In a region that breeds terrorist boogeymen in the minds of the West, it looks like one of the original boogeymen-cum-dictators himself, Bashar al-Assad, has embraced such a mythology, and he’s projecting such stories on innocent civilians.
“They consider all the refugees who left Syria to be terrorists,” Maryam, 18, told Amnesty of Assad’s men. Upon her return to Syria in mid-2019, her husband was arrested and disappeared. She believes he died in prison. “Some are released, and some are not,” she said.

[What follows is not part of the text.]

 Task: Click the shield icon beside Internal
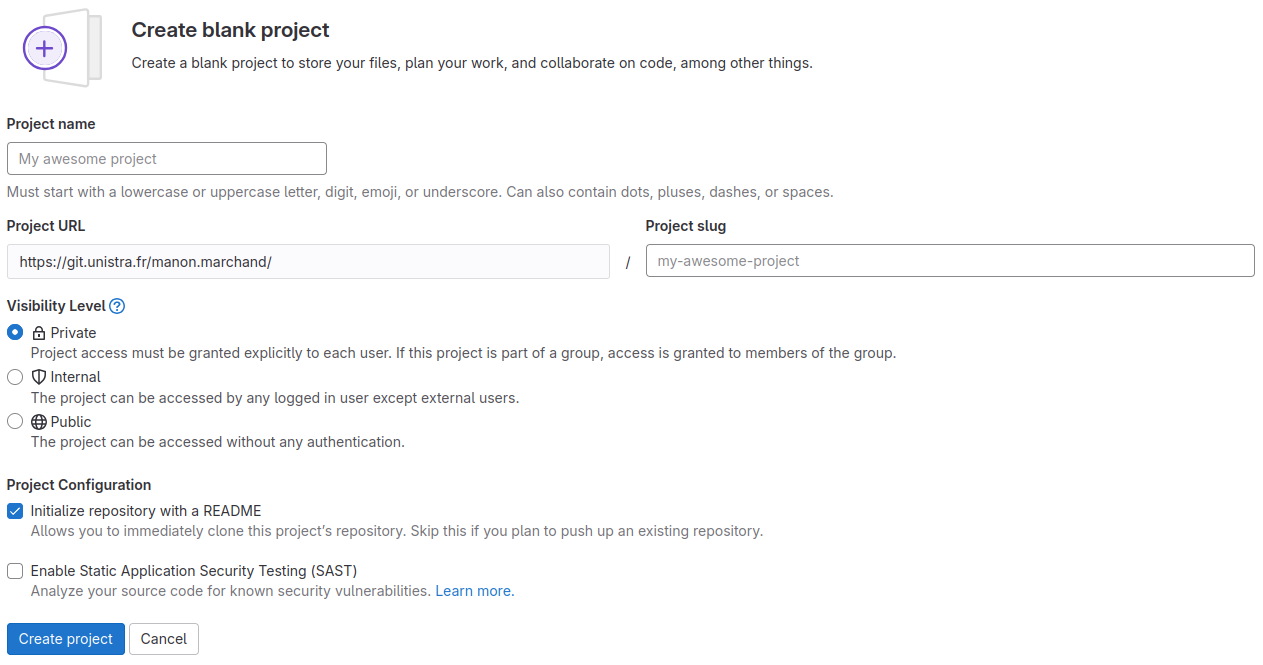point(37,377)
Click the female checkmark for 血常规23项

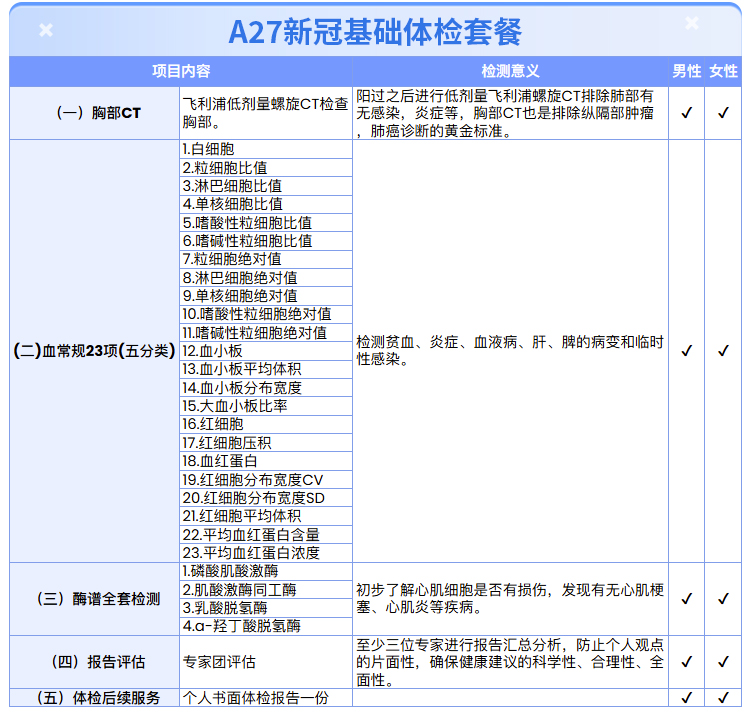(723, 351)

For its part, the Syrian government has been urging citizens to return since 2018, falsely claiming that there would be amnesty for men who defected from the regime’s compulsory military service. While Assad has long thrown as many words as he can at the humanitarian wall to see what will stick, his actions have left little room for ambiguity.
In reality, there is no part of Syria that is safe for returnees to go back to, regardless of the fantasy spun by the regime, its allies, such as Russia or the UAE, or neighboring or European countries that align themselves with the jingoistic right. With the added economic squeeze caused by the pandemic, Syrian refugees have worn out their welcome around the world. And to justify their expulsions, the world appears willing to maintain a fiction that parts of Syria are now at peace.
“People were told they’re safe,” Nassif said. “They’ve been lied to.”
Refugees have usually fled Syria in the darkness of night. As they are often without papers, their existence outside the country has long been tenuous. At this point, however, the stalemate of the civil war has prompted xenophobes to offer what Nassif calls “soft encouragement” for refugees to go home. (Then there are the forcible returns, which have been going on for years in Turkey and elsewhere.) Governments like Denmark’s and Sweden’s have been pushing Damascus, in particular, as a “safe” city that can be repopulated. But a full third of the people Amnesty interviewed for its report were abused after returning to Damascus or the surrounding area.
This new information about returnees needs to be shared widely so that Syrians, who often have little access to solid updates about their own country, are not pushed back into the arms of torturers and killers. In the meantime, for those who have been convinced that their lives will be better if they can only go home, the welcome they receive is enough to shove them back out again. Returnees interviewed by Amnesty “who have been able to flee have departed Syria once again and become refugees again,” the researchers found.
And around it goes for Syrians, a people forgotten—and lied to—amid an unending mire of global crises.